Good luck. You will be glad you did this upgrade. And next you will want to add an Ag-Diesel Solutions "Power Module." We did! ...And wish we did so 4 years ago! ... Then again, both the FASS TS pump and the Ag #12100 were just revised in 2019 and are truly ready for market bases on our experience (over 3,000 miles on the Chip and over 5,000 miles on the FASS "TS" Lift Pump.
FASS TS PUMP INSTILLATION DIFFERENCES * Itasca-Freightliner vs Monaco-Spartan
FASS TS PUMP PRE-INSTALLATION DECISIONS:
Monaco RVs, and possibly others with a Spartan Chassis, may have access to the top of their fuel tank. And if you do, then you can remove the fuel supply line and hook it up to your FASS-IN-LINE. Likewise, you can remove the fuel return line fitting and add a "T-Fitting" ... so your tank can receive recycled FASS TS fuel and your OEM fuel returned from your lift pump.

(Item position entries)
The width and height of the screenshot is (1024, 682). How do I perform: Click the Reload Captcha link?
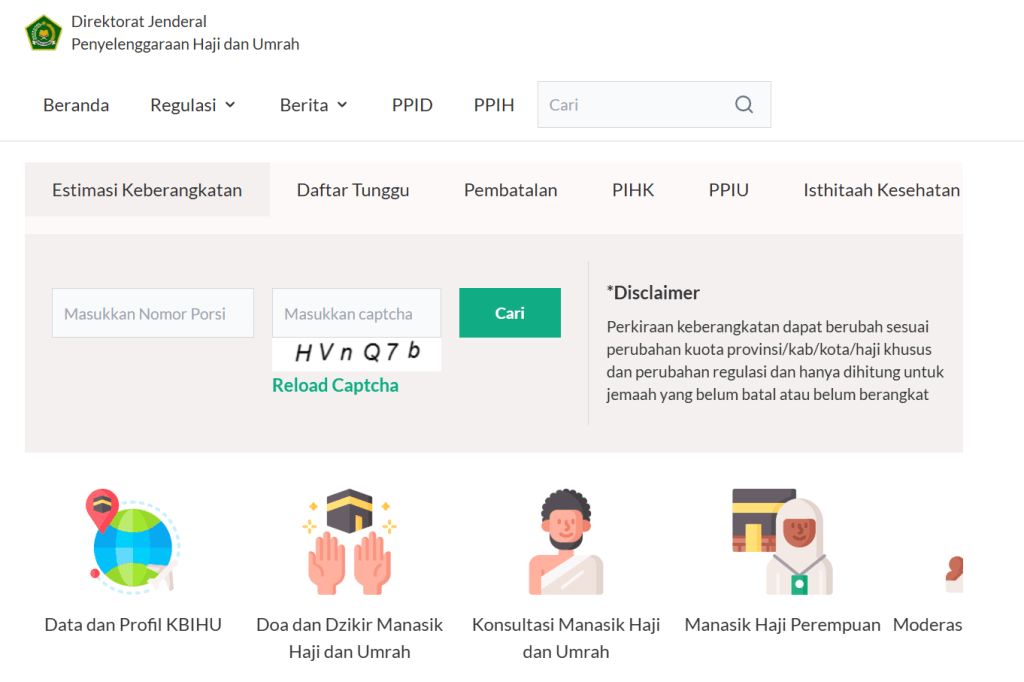click(x=335, y=386)
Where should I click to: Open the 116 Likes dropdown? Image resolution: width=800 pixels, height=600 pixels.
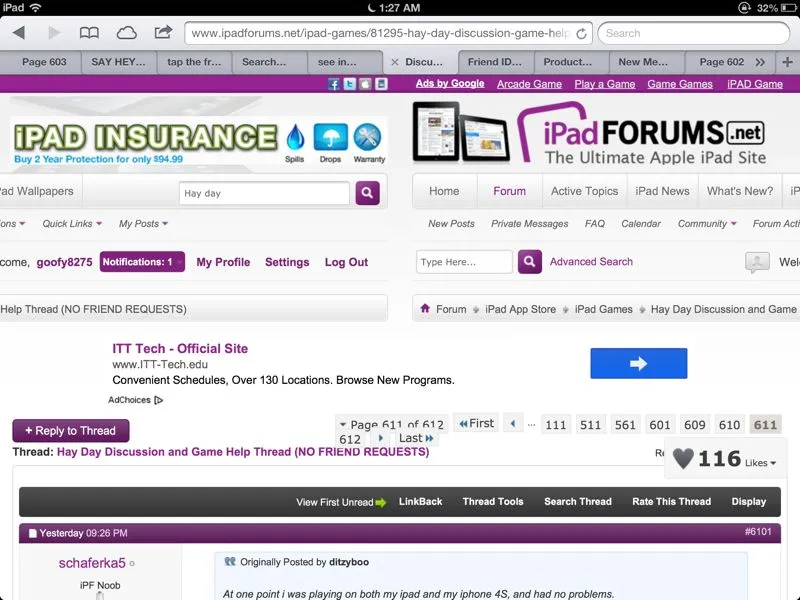point(725,460)
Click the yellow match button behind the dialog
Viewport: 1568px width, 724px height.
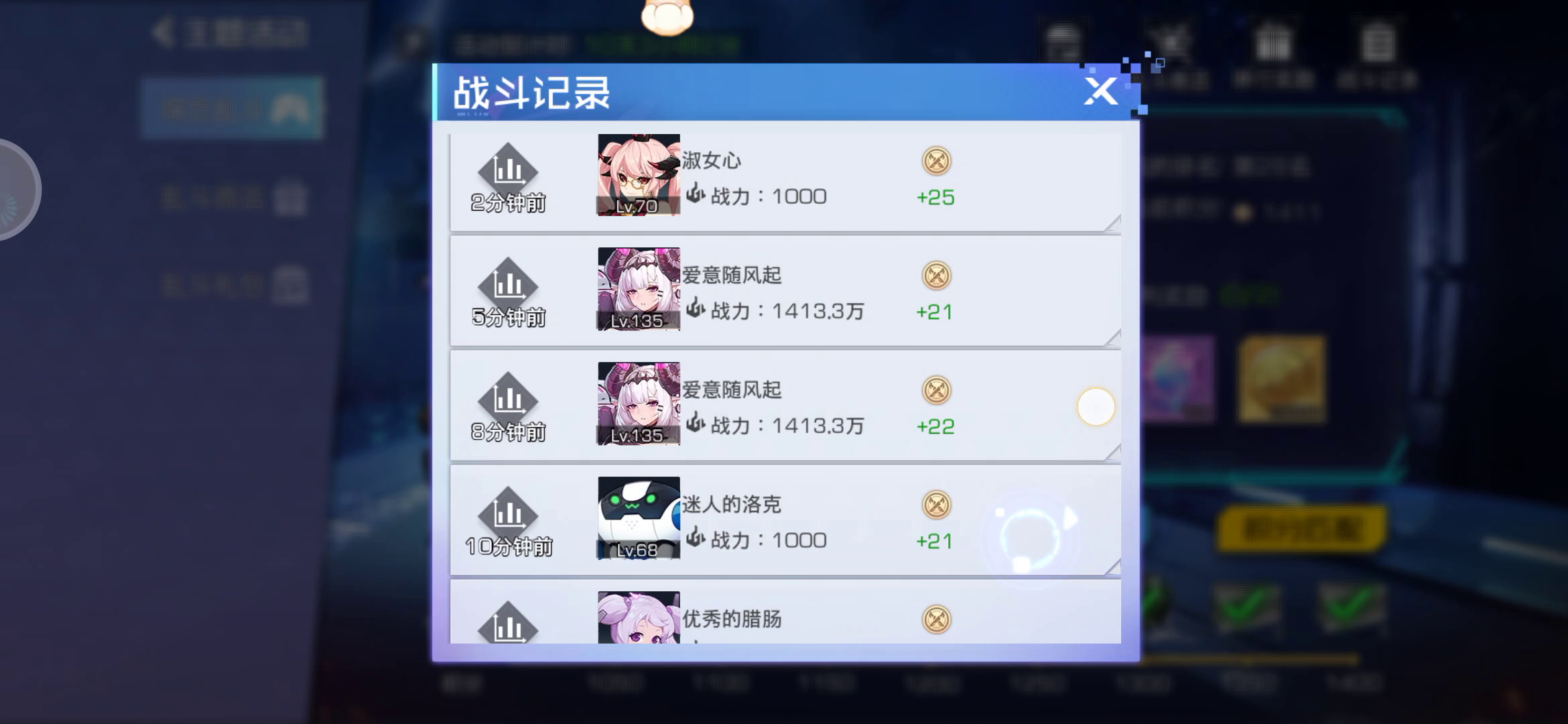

### Do this
Please rewrite the pump installation notes from "FASS TS PUMP INSTILLATION" to "your lift pump.", changing "T-Fitting" to "Tee Fitting".

### The output
FASS TS PUMP INSTILLATION DIFFERENCES * Itasca-Freightliner vs Monaco-Spartan
FASS TS PUMP PRE-INSTALLATION DECISIONS:
Monaco RVs, and possibly others with a Spartan Chassis, may have access to the top of their fuel tank. And if you do, then you can remove the fuel supply line and hook it up to your FASS-IN-LINE. Likewise, you can remove the fuel return line fitting and add a "Tee Fitting" ... so your tank can receive recycled FASS TS fuel and your OEM fuel returned from your lift pump.